O poder não é uma criação da mente humana, é antes uma constatação do que se verifica na vida em si mesma, na qual os mais fortes (física ou intelectualmente) se impõem sobre os demais seres.
A materialização do poder dá-se por meio da violência, que se constitui por meio da força.
Como dito por Marx, o Estado foi a maior invenção da mente humana. E, ao criar o Estado, o homem passou a deter o monopólio do uso do poder e da violência, de forma institucionalizada. Desta forma, o grupo político que controla o Estado determina o que pode e o que não pode ser feito pelas pessoas.
Por isso, como esclarece Gramsci, as classes ou grupos subalternos (que, muitas vezes, estão à margem da sociedade), precisam tomar cuidados ao se inserir no mundo estatal, na medida em que ficam submetidos à ordem violenta do Estado, que lhes dita o que podem ou não podem fazer.
Sendo o Estado uma criação metafísica, é possível afirmar, a partir desta construção, que o Direito é violência, pois, ao mesmo tempo em que concede direitos (determina o que se pode fazer), por outro lado impõe restrições (o que não se pode fazer) às pessoas, sendo sua efetivação final executada pelo aparelho burocrático estatal, que é o detentor do poder de colocar em prática a violência legitimada.
Para a teoria do Direito, este pode se manifestar por meio de sua natureza originária, materialmente real, ao revelar o seu conteúdo de mediação. Isto se verifica quando alguém é chamado a decidir quem está certo ou errado em um determinado assunto. Ao ser decidida a questão, o Direito se realiza.
Para Hobbes, o direito à vida é o elementar direito natural. Apesar de constituir uma aparente construção intelectual, o direito à vida é a base de tudo para o ser humano. Sem vida, não existe homem. Por isso, o direito natural é o direito natural e real de verdade, uma vez que, sem vida, o ser humano, único ser capaz de criar cultura, não pode inventar o Estado nem permitir a sua apropriação pela utilização do poder e da violência.
A concepção do Direito como elemento de pacificação dos conflitos sociais se exerce e materializa por meio do poder e da violência. O Estado, quando pacifica um conflito (causa da criação do Estado moderno, a partir da teoria hobbesiana), o faz por meio da violência institucional, dispondo do poder de impor sanções.
As normas jurídicas são impostas por um rei ou legitimadas pela soberania popular, ou, ainda, constituídas pela livre manifestação de vontade dos seres humanos. Estas normas compõem o Direito Positivo e possuem inegável força e violência sancionadora.

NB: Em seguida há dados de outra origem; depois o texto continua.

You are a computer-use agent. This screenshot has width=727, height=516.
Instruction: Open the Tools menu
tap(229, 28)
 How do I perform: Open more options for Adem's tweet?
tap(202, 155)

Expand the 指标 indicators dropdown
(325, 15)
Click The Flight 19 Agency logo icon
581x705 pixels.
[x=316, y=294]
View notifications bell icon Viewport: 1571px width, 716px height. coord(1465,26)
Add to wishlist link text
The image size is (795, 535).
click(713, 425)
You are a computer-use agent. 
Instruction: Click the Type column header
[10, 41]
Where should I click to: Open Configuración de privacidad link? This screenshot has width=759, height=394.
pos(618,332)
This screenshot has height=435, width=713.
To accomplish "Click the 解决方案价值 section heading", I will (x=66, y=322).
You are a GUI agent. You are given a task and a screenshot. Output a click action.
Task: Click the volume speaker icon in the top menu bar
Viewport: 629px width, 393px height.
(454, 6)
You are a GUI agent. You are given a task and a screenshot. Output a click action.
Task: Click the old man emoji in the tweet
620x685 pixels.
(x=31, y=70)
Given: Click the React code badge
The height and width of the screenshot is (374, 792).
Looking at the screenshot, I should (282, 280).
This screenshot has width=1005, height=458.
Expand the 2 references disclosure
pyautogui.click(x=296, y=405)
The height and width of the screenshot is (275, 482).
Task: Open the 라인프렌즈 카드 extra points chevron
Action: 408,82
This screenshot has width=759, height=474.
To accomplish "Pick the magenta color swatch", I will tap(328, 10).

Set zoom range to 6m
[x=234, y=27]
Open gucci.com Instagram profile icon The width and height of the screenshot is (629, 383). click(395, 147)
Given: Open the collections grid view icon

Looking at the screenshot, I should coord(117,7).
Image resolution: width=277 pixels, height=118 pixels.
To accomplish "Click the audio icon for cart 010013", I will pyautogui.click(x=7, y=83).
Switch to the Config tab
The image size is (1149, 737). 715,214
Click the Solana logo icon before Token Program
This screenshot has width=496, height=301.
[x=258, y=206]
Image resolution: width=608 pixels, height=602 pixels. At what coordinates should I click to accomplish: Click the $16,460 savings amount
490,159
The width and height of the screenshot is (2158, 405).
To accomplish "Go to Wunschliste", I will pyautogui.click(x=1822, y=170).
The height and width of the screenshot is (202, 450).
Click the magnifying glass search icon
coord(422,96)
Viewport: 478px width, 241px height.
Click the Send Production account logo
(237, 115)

Como diz Benjamin, em seus escritos Sobre a crítica do poder como violência: “Todo poder, enquanto meio, tem por função instituir Direito ou mantê-lo”.
Objetivo deste ensaio foi questionar a construção doutrinária denominada realismo jurídico (com base na escola norte-americana), que se manifesta mediante a ideia de que o direito se concretiza por intermédio das decisões judiciais, visto que tal teoria já nasce impregnada de poder e violência e pode ser utilizada para justificar a mais perversa crueldade.
Nesse contexto, não se pode ignorar que os luminares da hegemonia têm propugnado que o século XXI é do poder judiciário, de forma a incentivar juízes a interferir diretamente na atividade política, inclusive se sobrepondo ao direito positivo fundamental, baseado nas constituições políticas, e desrespeitando princípios considerados inafastáveis pela humanidade.
Sendo assim, o direito nunca poderá ser resumido à palavra final de juízes ou tribunais, cujo papel deveria ser o de fazer respeitar a soberania popular, manifestada por meio das leis aprovadas pelo parlamento e pelos atos praticados por governos legitimamente constituídos e que trabalhem em favor do povo. Ou seja, o papel preponderante do judiciário é o de impor reconhecimento e legitimidade às normas jurídicas, como proposto por Hart, e não distorcê-las conforme seu arbítrio.
Daí esta crítica a toda manifestação judicial quando utilizada de forma seletiva e destinada, unicamente, a alcançar determinados cidadãos e grupos políticos que divergem daqueles que estão à frente do poder, bem como para tentar afastar do meio social os indivíduos considerados indesejáveis, a exemplo do que foi posto em prática pelo fascismo no início do século XX e que se tenta restaurar em pleno século XXI.